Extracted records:
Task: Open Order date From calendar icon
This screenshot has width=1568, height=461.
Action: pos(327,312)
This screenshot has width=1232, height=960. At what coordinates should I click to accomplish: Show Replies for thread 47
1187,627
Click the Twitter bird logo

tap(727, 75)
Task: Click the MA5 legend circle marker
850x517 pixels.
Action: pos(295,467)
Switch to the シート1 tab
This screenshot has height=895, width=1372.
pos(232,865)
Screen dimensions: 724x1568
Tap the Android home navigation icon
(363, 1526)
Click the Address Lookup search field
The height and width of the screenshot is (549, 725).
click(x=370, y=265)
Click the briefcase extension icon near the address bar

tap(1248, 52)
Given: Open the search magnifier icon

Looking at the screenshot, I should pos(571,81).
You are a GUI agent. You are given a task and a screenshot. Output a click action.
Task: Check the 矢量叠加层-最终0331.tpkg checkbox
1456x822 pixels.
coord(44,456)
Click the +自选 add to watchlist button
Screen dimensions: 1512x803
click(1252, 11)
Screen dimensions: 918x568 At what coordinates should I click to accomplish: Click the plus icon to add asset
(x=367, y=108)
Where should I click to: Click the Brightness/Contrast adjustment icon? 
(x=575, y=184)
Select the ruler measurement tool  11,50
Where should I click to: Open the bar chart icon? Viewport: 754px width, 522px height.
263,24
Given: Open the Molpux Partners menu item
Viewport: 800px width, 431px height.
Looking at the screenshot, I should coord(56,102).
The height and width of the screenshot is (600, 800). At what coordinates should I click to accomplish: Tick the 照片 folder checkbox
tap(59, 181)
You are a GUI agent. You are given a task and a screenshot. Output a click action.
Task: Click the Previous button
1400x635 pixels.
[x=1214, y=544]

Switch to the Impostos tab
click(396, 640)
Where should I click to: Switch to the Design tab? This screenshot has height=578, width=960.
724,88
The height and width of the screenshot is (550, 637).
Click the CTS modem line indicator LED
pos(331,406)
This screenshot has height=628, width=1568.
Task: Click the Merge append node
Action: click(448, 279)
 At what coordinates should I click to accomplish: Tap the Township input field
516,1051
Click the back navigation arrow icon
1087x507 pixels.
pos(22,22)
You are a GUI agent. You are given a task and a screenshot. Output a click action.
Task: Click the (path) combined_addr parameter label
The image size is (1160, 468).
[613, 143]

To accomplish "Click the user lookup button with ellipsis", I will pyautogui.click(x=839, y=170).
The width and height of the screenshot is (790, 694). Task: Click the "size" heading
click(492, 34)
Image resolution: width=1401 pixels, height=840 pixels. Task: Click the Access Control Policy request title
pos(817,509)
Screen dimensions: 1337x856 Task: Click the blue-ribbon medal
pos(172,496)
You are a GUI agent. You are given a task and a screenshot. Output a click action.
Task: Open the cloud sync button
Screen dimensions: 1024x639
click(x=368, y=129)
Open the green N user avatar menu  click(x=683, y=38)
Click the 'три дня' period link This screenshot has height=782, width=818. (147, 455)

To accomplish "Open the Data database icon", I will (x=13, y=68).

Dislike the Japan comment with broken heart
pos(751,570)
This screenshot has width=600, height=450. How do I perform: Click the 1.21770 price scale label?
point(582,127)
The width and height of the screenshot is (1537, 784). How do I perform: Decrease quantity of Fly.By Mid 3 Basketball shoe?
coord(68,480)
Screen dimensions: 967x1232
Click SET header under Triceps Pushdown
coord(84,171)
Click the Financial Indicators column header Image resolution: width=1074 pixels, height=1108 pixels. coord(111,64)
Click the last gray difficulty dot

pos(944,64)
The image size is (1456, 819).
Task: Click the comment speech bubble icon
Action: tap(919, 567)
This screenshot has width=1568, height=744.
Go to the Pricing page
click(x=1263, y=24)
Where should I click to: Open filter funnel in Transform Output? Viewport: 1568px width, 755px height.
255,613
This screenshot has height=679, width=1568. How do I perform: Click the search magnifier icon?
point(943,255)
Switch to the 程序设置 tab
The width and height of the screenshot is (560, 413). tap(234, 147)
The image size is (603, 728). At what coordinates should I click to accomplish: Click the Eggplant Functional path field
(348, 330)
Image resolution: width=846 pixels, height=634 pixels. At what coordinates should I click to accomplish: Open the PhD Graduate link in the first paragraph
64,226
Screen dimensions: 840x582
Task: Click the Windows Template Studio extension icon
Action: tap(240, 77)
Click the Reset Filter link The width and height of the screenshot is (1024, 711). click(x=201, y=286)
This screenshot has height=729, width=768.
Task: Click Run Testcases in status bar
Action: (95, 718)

__REQUIRED WORK__. Give the data again in full, keeping every line as it was.

__ANSWER TO THIS EXERCISE__.
Task: Open Order date From calendar icon
This screenshot has width=1568, height=461.
Action: pos(327,312)
This screenshot has width=1232, height=960. At what coordinates should I click to accomplish: Show Replies for thread 47
1187,627
Click the Twitter bird logo

tap(727, 75)
Task: Click the MA5 legend circle marker
850x517 pixels.
Action: pos(295,467)
Switch to the シート1 tab
This screenshot has height=895, width=1372.
pos(232,865)
Screen dimensions: 724x1568
Tap the Android home navigation icon
(363, 1526)
Click the Address Lookup search field
The height and width of the screenshot is (549, 725).
click(x=370, y=265)
Click the briefcase extension icon near the address bar

tap(1248, 52)
Given: Open the search magnifier icon

Looking at the screenshot, I should pos(571,81).
You are a GUI agent. You are given a task and a screenshot. Output a click action.
Task: Check the 矢量叠加层-最终0331.tpkg checkbox
1456x822 pixels.
coord(44,456)
Click the +自选 add to watchlist button
Screen dimensions: 1512x803
click(1252, 11)
Screen dimensions: 918x568 At what coordinates should I click to accomplish: Click the plus icon to add asset
(x=367, y=108)
Where should I click to: Click the Brightness/Contrast adjustment icon? 
(x=575, y=184)
Select the ruler measurement tool  11,50
Where should I click to: Open the bar chart icon? Viewport: 754px width, 522px height.
263,24
Given: Open the Molpux Partners menu item
Viewport: 800px width, 431px height.
Looking at the screenshot, I should coord(56,102).
The height and width of the screenshot is (600, 800). At what coordinates should I click to accomplish: Tick the 照片 folder checkbox
tap(59, 181)
You are a GUI agent. You are given a task and a screenshot. Output a click action.
Task: Click the Previous button
1400x635 pixels.
[x=1214, y=544]

Switch to the Impostos tab
click(396, 640)
Where should I click to: Switch to the Design tab? This screenshot has height=578, width=960.
724,88
The height and width of the screenshot is (550, 637).
Click the CTS modem line indicator LED
pos(331,406)
This screenshot has height=628, width=1568.
Task: Click the Merge append node
Action: click(448, 279)
 At what coordinates should I click to accomplish: Tap the Township input field
516,1051
Click the back navigation arrow icon
1087x507 pixels.
pos(22,22)
You are a GUI agent. You are given a task and a screenshot. Output a click action.
Task: Click the (path) combined_addr parameter label
The image size is (1160, 468).
[613, 143]

To accomplish "Click the user lookup button with ellipsis", I will pyautogui.click(x=839, y=170).
The width and height of the screenshot is (790, 694). Task: Click the "size" heading
click(492, 34)
Image resolution: width=1401 pixels, height=840 pixels. Task: Click the Access Control Policy request title
pos(817,509)
Screen dimensions: 1337x856 Task: Click the blue-ribbon medal
pos(172,496)
You are a GUI agent. You are given a task and a screenshot. Output a click action.
Task: Open the cloud sync button
Screen dimensions: 1024x639
click(x=368, y=129)
Open the green N user avatar menu  click(x=683, y=38)
Click the 'три дня' period link This screenshot has height=782, width=818. (147, 455)

To accomplish "Open the Data database icon", I will (x=13, y=68).

Dislike the Japan comment with broken heart
pos(751,570)
This screenshot has width=600, height=450. How do I perform: Click the 1.21770 price scale label?
point(582,127)
The width and height of the screenshot is (1537, 784). How do I perform: Decrease quantity of Fly.By Mid 3 Basketball shoe?
coord(68,480)
Screen dimensions: 967x1232
Click SET header under Triceps Pushdown
coord(84,171)
Click the Financial Indicators column header Image resolution: width=1074 pixels, height=1108 pixels. coord(111,64)
Click the last gray difficulty dot

pos(944,64)
The image size is (1456, 819).
Task: Click the comment speech bubble icon
Action: tap(919, 567)
This screenshot has width=1568, height=744.
Go to the Pricing page
click(x=1263, y=24)
Where should I click to: Open filter funnel in Transform Output? Viewport: 1568px width, 755px height.
255,613
This screenshot has height=679, width=1568. How do I perform: Click the search magnifier icon?
point(943,255)
Switch to the 程序设置 tab
The width and height of the screenshot is (560, 413). tap(234, 147)
The image size is (603, 728). At what coordinates should I click to accomplish: Click the Eggplant Functional path field
(348, 330)
Image resolution: width=846 pixels, height=634 pixels. At what coordinates should I click to accomplish: Open the PhD Graduate link in the first paragraph
64,226
Screen dimensions: 840x582
Task: Click the Windows Template Studio extension icon
Action: tap(240, 77)
Click the Reset Filter link The width and height of the screenshot is (1024, 711). click(x=201, y=286)
This screenshot has height=729, width=768.
Task: Click Run Testcases in status bar
Action: (95, 718)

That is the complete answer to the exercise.